_Text section_.
The breakdown of his 1981 squadron were:
  • 75 Eurisko-class (agillity 1 with drop tanks), buffered planetoid hull, armor factor J;
  • seven Wasp-class (agility 6), buffered planetoid hull, armor factor J;
  • four Cisor-class (agility 0 with drop tanks), buffered planetoid hull, armor factor E;
  • four Garter-class (agility 4 with drop tanks), needle/wedge hull, armor factor B;
  • three Bee-class (agility 0), buffered planetoid hull, armor factor A;
  • three Queller-class (agility 0), needle/wedge hull, armor factor B.
I don’t know the analogous details of his 1982 squadron.

In my view, the Eurisko-class ships were there mainly to soak up enemy fire.
 
In my view, the Eurisko-class ships were there mainly to soak up enemy fire.
I read several "after the fact accounts" that left me underwhelmed with the basic TCS tournament.

From a "battle plan" perspective, the idea seems to have been ...
  • Planetoids for free armor to keep down cost and increase the number of ships in the fleet.
  • swarms of missiles to overwhelm enemy defenses and take advantage of infinite ammo rules.
Up to this point, both the top two fleets were alike. One can argue whether drop tanks meets or breaks the LETTER/SPIRIT of the rules ... but I am inclined to allow multiple drop tanks as something that has no LOGICAL reason no fleet would ever do it or it violates some logic of reality.

When the Eurisko fleet is loosing an exchange (due to sheer random chance), things get ugly and the #2 fleet quit when Eurisko presented its strategy:
  • If damaged and loosing, the FLEET withdraws to the reserve line (where it cannot be attacked and where it can repair damage).
  • Small ships take over the line of battle that are capable of NOTHING except they CANNOT BE HIT under the TCS Rules.
  • Once the Eurisko Fleet is repaired, it rejoins the Line of Battle and repeats the attack.
  • If things go badly, the fleet withdraws and repairs while hiding behind small unhittable ships.
  • Sooner or later, statistical probability turns the odds in Eurisko Fleet favor and they press on to victory.
The Second Place Fleet lacked the useless but unhittable ship to hide behind while the fleet repaired; thus the reason they quit rather than face a drawn-out pointless battle based on a bad rule. Imagine a PT boat keeping a fleet of enemy battleships away from your reserve fleet as they repaired because a 12" gun could not hit a small, fast PT boat to sink it ... thus your battleships were safe as long as the unarmed PT Boat cruised between the two fleets. That is how Eurisko won.

So what was learned is that for a given budget, at TL 12:
  • many ships with lots of missiles defeated few Dreadnaughts with large Spinal Mounts.
  • Battle Riders beat Starships (at the cost of operational flexibility which is more "strategic" than "tactical").
  • TCS rules as written have exploitable flaws.

I would really love to learn more about the TL 13 TCS fleets where maneuverability replaced armor.
 
The breakdown of his 1981 squadron were:
  • 75 Eurisko-class (agillity 1 with drop tanks), buffered planetoid hull, armor factor J;
More importantly, Agility 2 without the tanks.

In my view, the Eurisko-class ships were there mainly to soak up enemy fire.
I think it is also the main fire-power with many, many small missile batteries. It the enemy isn't all rocks, that's enough...
 
I read several "after the fact accounts" that left me underwhelmed with the basic TCS tournament.

_Directions_.
a) According to the Eurisko fleet discussion, what agility do the Eurisko-class ships have without drop tanks?
b) List every ship class in the 1981 squadron that the Eurisko fleet discussion gives a buffered planetoid hull.
The entries that follow are separate material, unrelated to the Eurisko fleet discussion.

_Stored data_.
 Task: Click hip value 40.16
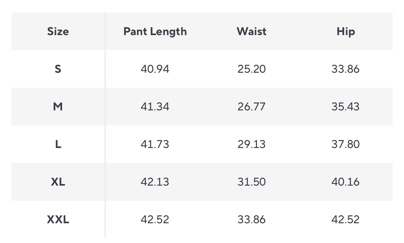345,182
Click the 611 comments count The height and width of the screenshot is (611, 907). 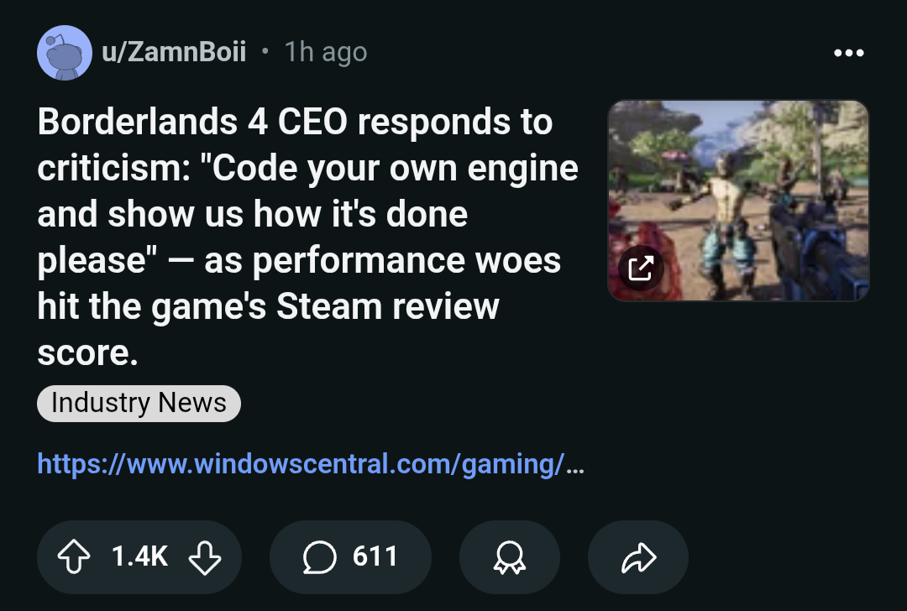pyautogui.click(x=375, y=556)
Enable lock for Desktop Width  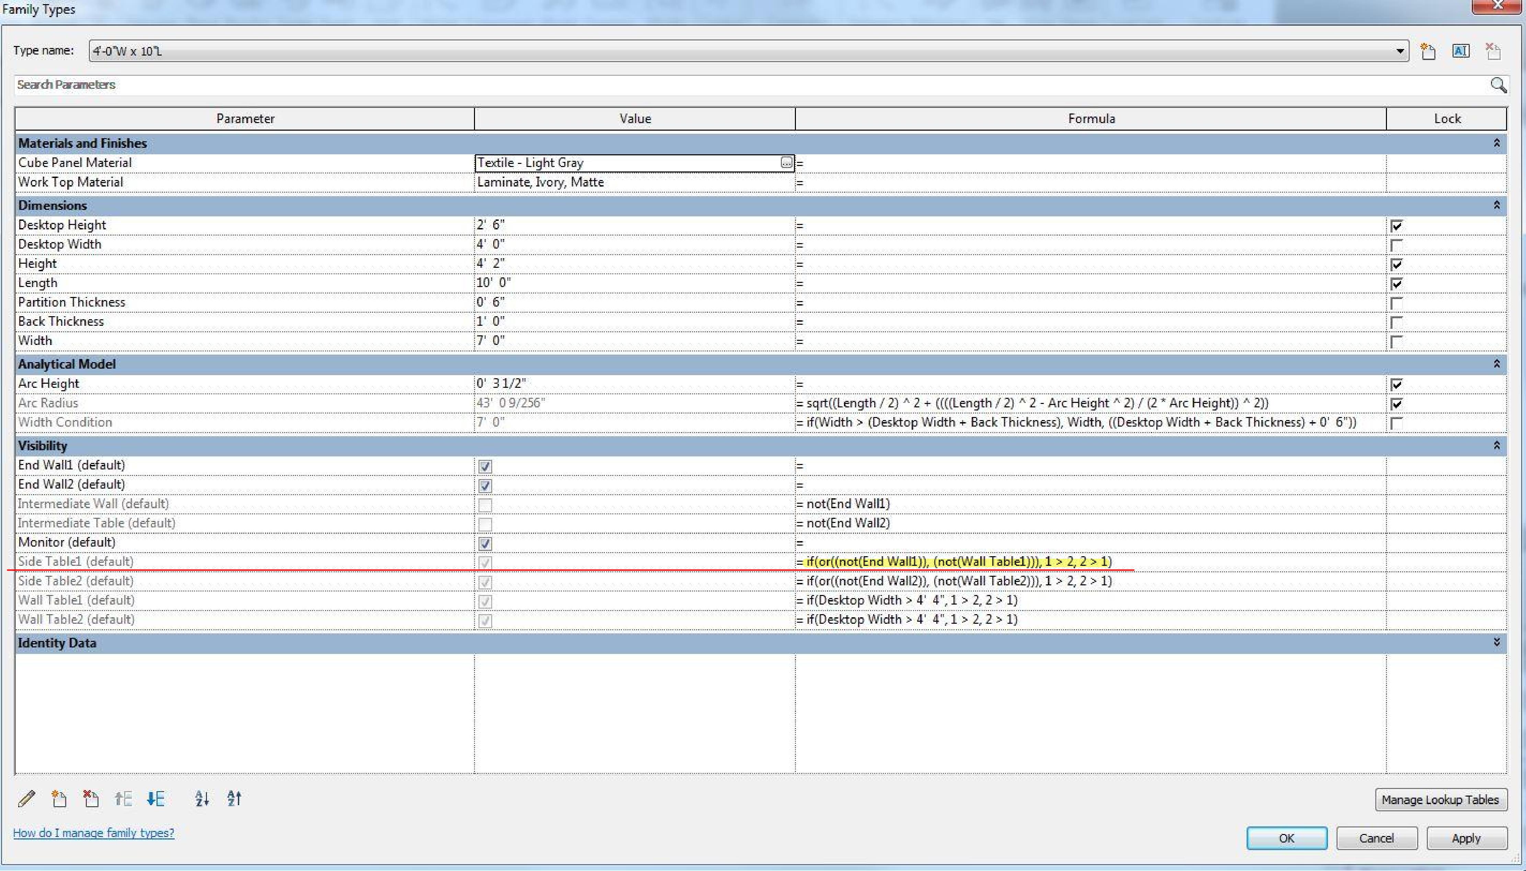(1396, 245)
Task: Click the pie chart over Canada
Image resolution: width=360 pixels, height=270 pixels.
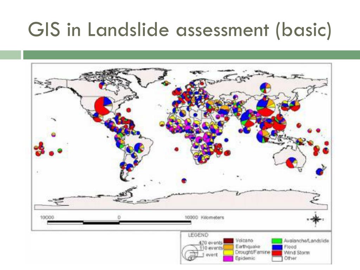Action: [x=103, y=86]
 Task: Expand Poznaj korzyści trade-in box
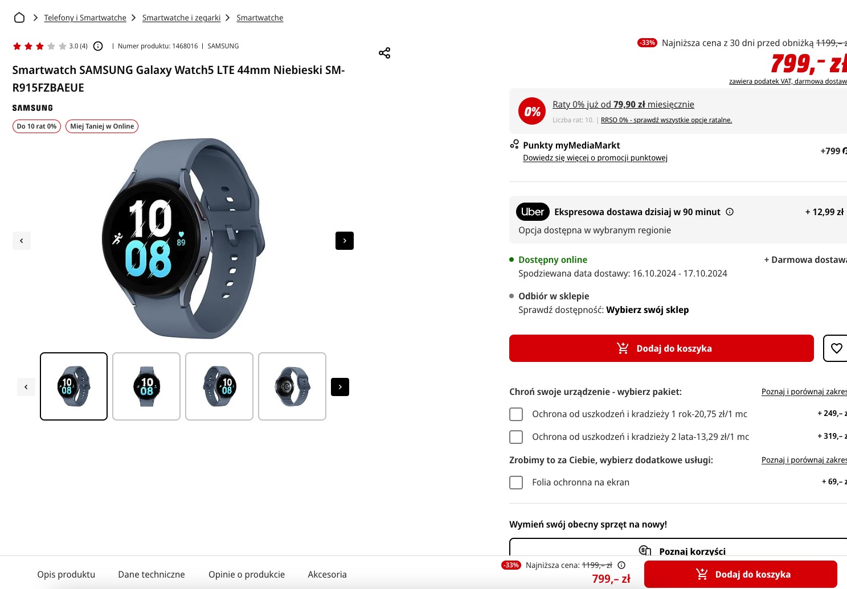click(x=678, y=549)
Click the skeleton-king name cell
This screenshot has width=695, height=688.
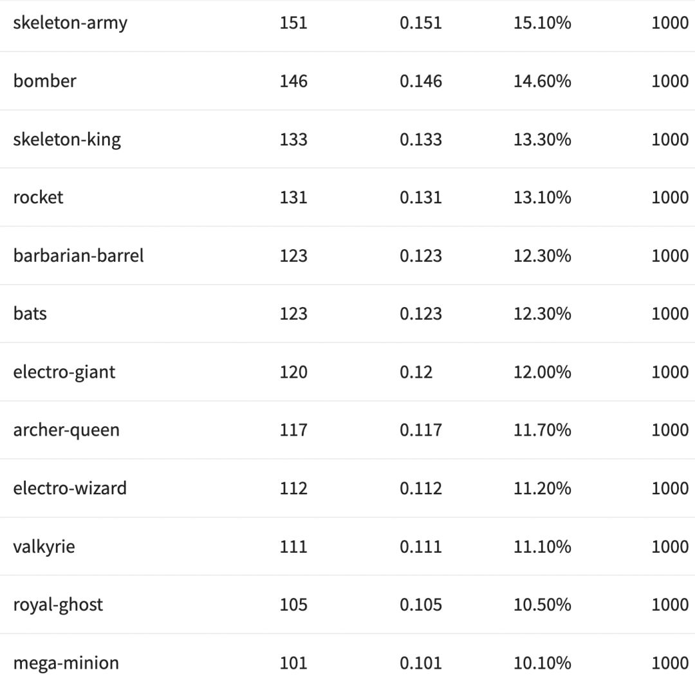(67, 140)
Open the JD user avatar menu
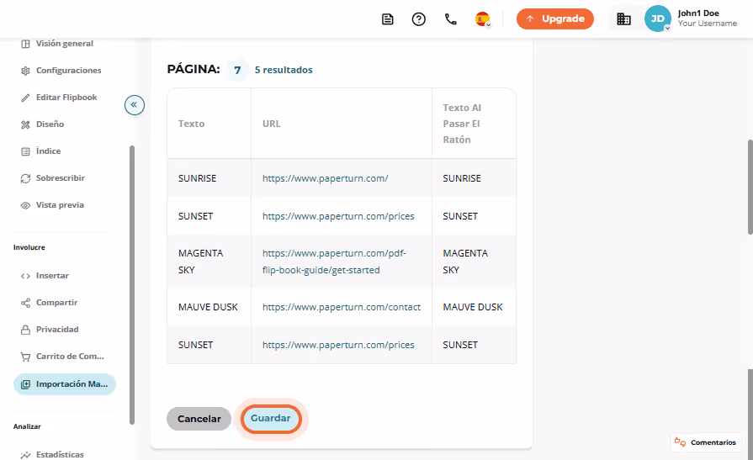753x460 pixels. pos(657,19)
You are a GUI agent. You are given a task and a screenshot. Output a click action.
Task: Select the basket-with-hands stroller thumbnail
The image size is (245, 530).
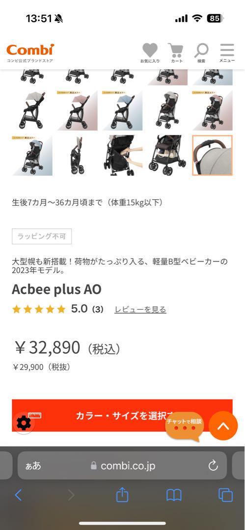pyautogui.click(x=123, y=156)
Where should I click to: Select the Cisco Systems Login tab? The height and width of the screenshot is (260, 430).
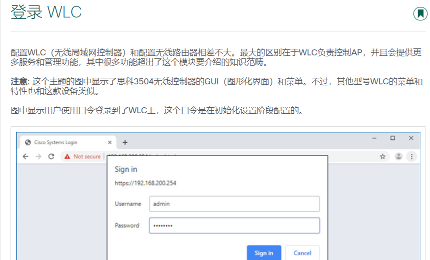click(x=60, y=142)
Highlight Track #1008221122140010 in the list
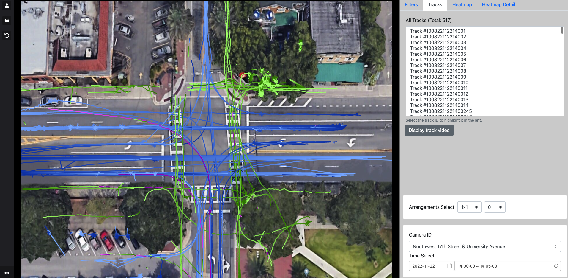 [x=439, y=83]
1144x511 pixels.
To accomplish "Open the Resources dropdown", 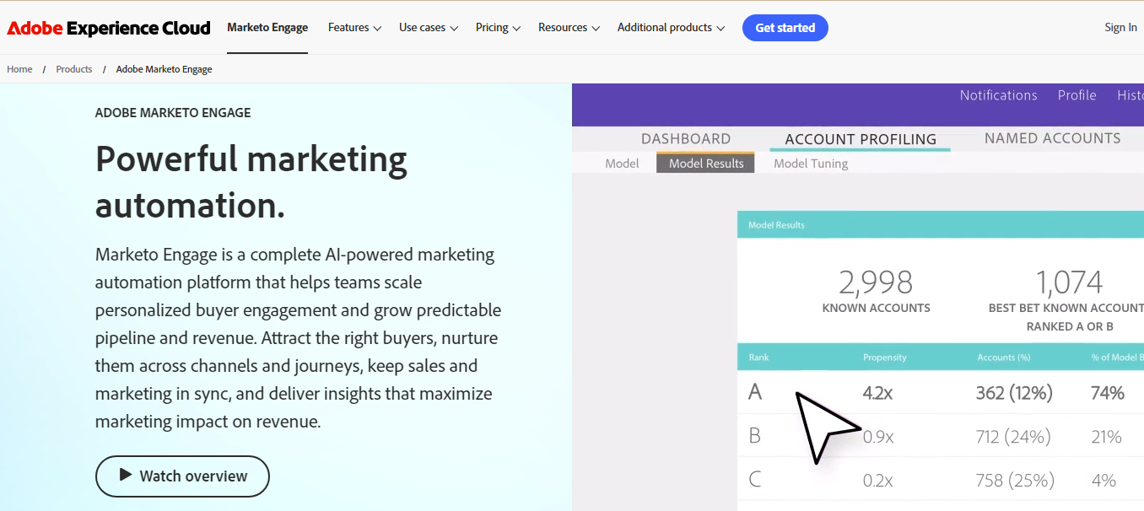I will click(x=569, y=28).
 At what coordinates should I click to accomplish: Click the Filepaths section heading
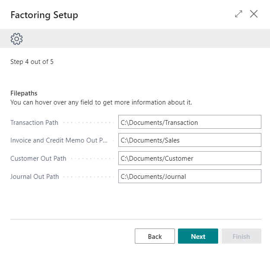tap(24, 93)
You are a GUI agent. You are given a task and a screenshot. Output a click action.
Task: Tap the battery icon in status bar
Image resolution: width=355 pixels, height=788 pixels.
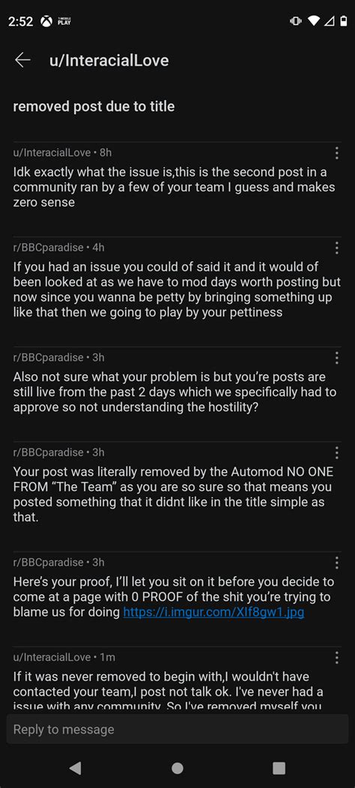(x=344, y=21)
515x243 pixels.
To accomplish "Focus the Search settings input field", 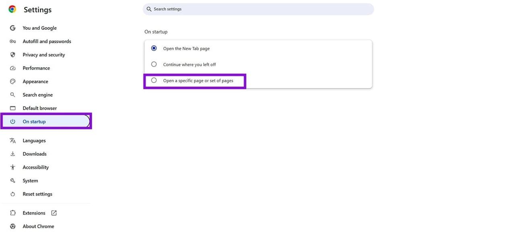I will click(258, 9).
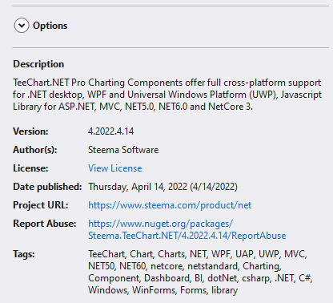Click the Steema.TeeChart.NET ReportAbuse link line
Image resolution: width=333 pixels, height=303 pixels.
(187, 236)
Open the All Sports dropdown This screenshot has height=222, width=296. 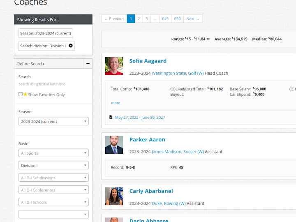(x=53, y=153)
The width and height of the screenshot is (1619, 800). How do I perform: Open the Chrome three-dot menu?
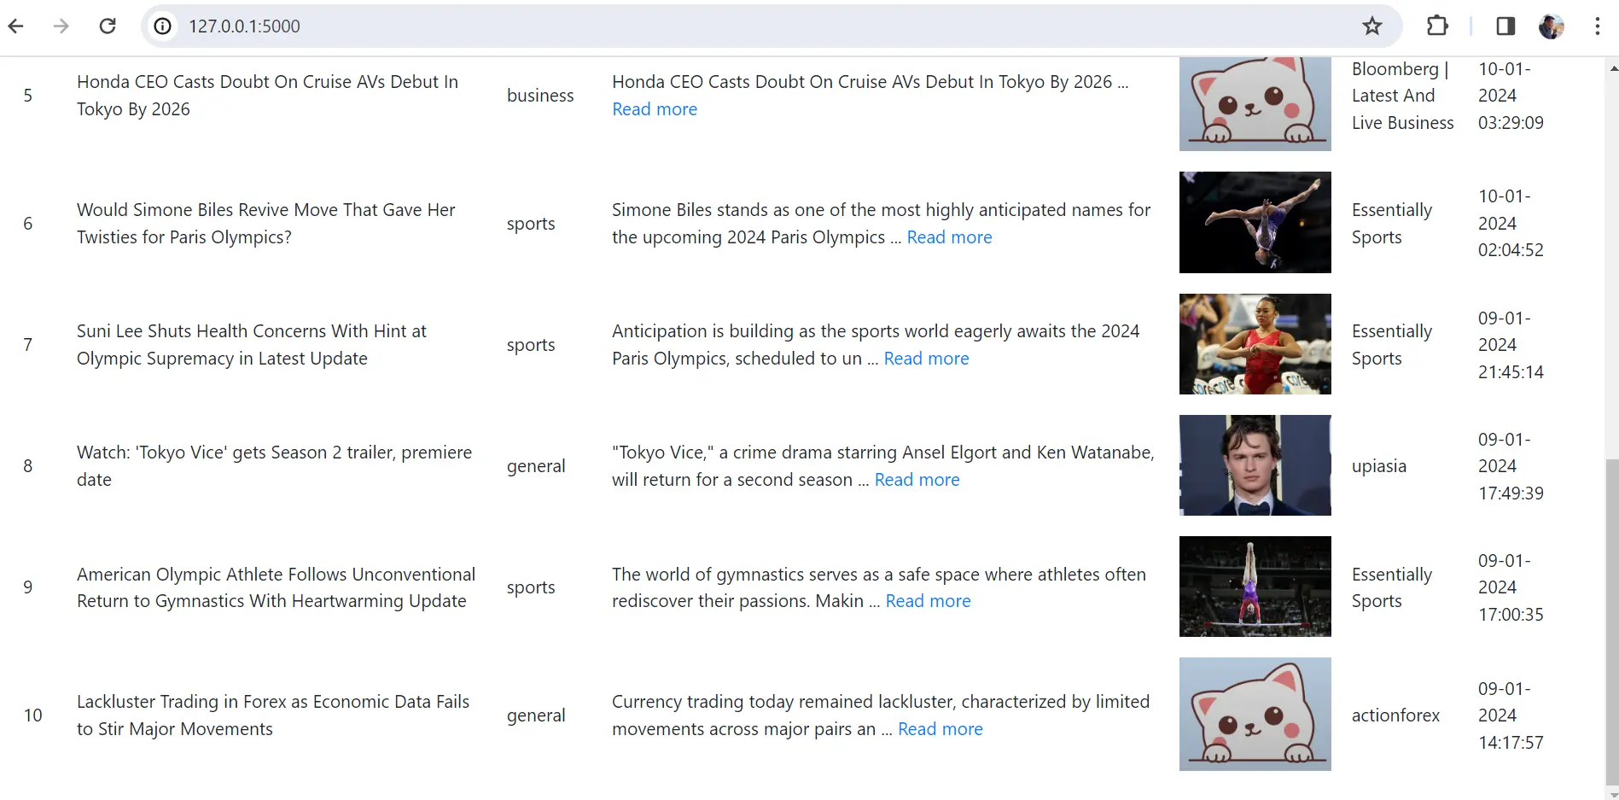(x=1597, y=26)
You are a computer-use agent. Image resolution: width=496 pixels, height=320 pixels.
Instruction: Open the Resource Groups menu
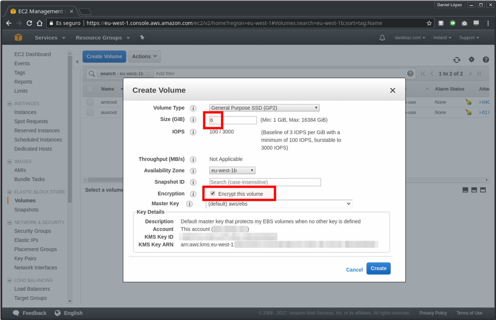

_Responses per task_.
a) Agility 2.

b) Eurisko-class, Wasp-class, Cisor-class, Bee-class